January 14, 2019 –
Title: Software Tools for DNA Motif Similarity Comparison and Analysis
Name: Ngoc Tam Le Tran
Major Advisor: Prof. Chun-Hsi Huang
Associate Advisors: Prof. Sanguthevar Rajasekaran, Prof. Dong-Guk Shin
Date/Time/Location: January 14th, 2019 at 11AM, ITE 336
Binding site motifs are short sequences of similar patterns found in DNA or protein sequences. They play an essential role in revealing the transcription factors that control the gene expression. Several computational tools have been developed for finding binding site motifs. An earlier review on nine motif finding Web tools for ChIP-Seq data indicated that search results reported by individual finders for the same datasets vary significantly, due largely to the different strategies used by different search tools . It is therefore advisable to rely on multiple tools when finding motifs as motifs more commonly reported are more likely to be significant. However, the results from different tools on the same inputs need to be compared to identify common instances. Existing tools for this purpose only allow motif comparisons within a dataset or between two datasets.

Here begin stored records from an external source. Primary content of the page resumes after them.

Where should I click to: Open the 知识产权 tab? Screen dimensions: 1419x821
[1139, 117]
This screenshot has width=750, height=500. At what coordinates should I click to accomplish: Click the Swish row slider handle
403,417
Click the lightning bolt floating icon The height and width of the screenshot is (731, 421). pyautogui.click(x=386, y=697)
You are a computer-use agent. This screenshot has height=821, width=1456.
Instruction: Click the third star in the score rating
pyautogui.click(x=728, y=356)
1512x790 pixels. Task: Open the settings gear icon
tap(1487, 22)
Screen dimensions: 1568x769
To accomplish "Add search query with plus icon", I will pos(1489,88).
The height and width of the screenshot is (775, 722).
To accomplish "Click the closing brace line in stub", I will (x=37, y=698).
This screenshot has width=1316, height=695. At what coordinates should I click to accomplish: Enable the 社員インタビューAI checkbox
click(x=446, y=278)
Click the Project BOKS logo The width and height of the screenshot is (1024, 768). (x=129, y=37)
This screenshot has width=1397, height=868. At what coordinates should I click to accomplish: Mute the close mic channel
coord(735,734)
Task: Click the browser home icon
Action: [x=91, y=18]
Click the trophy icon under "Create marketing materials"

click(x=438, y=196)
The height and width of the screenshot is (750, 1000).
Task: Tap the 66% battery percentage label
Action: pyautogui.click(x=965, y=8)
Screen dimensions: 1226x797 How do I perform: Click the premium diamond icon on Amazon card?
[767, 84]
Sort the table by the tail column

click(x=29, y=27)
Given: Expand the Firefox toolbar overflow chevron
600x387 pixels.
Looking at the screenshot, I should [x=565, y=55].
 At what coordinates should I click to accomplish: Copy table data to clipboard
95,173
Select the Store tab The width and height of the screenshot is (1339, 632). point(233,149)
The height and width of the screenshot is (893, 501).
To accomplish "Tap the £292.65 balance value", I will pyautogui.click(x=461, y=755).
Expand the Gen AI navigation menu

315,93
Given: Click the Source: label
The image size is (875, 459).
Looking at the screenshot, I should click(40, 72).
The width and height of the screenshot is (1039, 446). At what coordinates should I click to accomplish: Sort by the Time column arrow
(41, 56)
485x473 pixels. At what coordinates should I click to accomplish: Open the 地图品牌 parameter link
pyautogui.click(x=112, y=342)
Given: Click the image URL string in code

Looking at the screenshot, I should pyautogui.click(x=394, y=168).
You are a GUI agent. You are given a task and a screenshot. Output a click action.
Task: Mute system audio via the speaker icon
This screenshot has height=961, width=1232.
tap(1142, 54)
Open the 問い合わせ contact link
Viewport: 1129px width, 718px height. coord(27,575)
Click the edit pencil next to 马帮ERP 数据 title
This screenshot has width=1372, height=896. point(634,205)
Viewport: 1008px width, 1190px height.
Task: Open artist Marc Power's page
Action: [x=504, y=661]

To compare more than two datasets, pair-wise comparisons are performed first, and the results are checked against each other in an off-line manner to obtain common motifs. This is a time-consuming process and becomes impractical when attending to a large number of datasets or large datasets. As search results may differ from finder to finder, individual tools thus may not always be reliable. These limitations motivate us to develop software tools with the following features. First, they allow to determine similarity in multiple DNA motif datasets concurrently to extract common significant motifs and those reported by some but not by others. The results are cross-validated to demonstrate an improved prediction accuracy rate . Secondly, the tools are capable of efficiently comparing large datasets and a large number of datasets without manual intervention. Similar motifs reported by multiple tools can be merged into new ones. Thirdly, the results can be matched with motifs in a database for obtaining similar motifs and they can also be visualized as motif trees. And finally, we allow users to, without leaving the site, derive the predictive results from multiple motif finders, as well as the comparison results. These features have been integrated into two webtools: the MOTIF SIMilarity detection tool, MOTIFSIM [3-5]; and the MOtif Discovery pipeline and SImilarity DEtector, MODSIDE .
The MOTIFSIM has been developed with different platforms. The command-line version compares motifs locally in a stand-alone mode. The cluster-based version compares motifs on-line with a user-friendly Web interface. Users can save datasets and results on-line for later retrieval. The tool is also scalable as Web traffic is balanced by a load balancer. The cloud-based version, developed on the Amazon Web Services (AWS) cloud, allows to efficiently compare large datasets and a large number of datasets, is scalable with the expandable cloud services, provides more on-line storage space for users and performs better than the cluster- based version. The MODSIDE pipeline incorporates MOTIFSIM, as well as four de novo motif finders, i.e. ChIPMunk, MEME, Weeder, and XXmotif. Assessment outcome shows that MODSIDE achieves a better accuracy rate than individual motif finders. Compared with other existing motif discovery pipelines, MODSIDE performs similarly to RSAT peak-motifs but better than MEME-ChIP. In addition, MODSIDE is able to deliver various comparison results that are not offered by MEME-ChIP, RSAT peak-motifs, and other similar pipelines.